* [THE TASK] At the line with "Task: Switch to the One-way tab", start copying; carry on through the last line of the material below, exactly as written, and stop there.

* [MATERIAL FOR THIS TASK]
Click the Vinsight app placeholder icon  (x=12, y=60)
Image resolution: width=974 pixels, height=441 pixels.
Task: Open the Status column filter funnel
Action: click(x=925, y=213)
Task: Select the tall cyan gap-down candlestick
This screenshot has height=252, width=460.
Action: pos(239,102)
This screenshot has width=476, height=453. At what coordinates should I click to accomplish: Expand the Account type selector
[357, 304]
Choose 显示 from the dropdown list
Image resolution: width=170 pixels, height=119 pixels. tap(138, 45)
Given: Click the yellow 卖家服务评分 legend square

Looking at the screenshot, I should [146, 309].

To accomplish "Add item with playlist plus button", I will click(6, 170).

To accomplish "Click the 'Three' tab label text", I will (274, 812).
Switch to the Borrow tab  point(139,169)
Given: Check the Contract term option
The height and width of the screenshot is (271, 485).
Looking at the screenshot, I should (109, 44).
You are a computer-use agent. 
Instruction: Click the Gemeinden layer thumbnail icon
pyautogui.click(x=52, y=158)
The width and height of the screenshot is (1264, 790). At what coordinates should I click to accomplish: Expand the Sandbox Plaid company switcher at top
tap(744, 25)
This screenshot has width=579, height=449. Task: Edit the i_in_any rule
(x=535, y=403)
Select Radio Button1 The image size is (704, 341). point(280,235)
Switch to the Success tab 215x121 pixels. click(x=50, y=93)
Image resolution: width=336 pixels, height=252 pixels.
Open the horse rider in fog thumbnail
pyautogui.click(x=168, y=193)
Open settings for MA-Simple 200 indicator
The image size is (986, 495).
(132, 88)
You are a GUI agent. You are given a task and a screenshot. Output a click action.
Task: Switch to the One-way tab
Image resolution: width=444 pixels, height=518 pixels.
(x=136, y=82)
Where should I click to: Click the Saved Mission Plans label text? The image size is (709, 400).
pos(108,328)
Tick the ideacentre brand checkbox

* [REPLY]
Task: Switch to the One-way tab
Image resolution: width=444 pixels, height=518 pixels.
(x=136, y=82)
Where should I click to: Click the Saved Mission Plans label text? The image size is (709, 400).
pos(108,328)
Tick the ideacentre brand checkbox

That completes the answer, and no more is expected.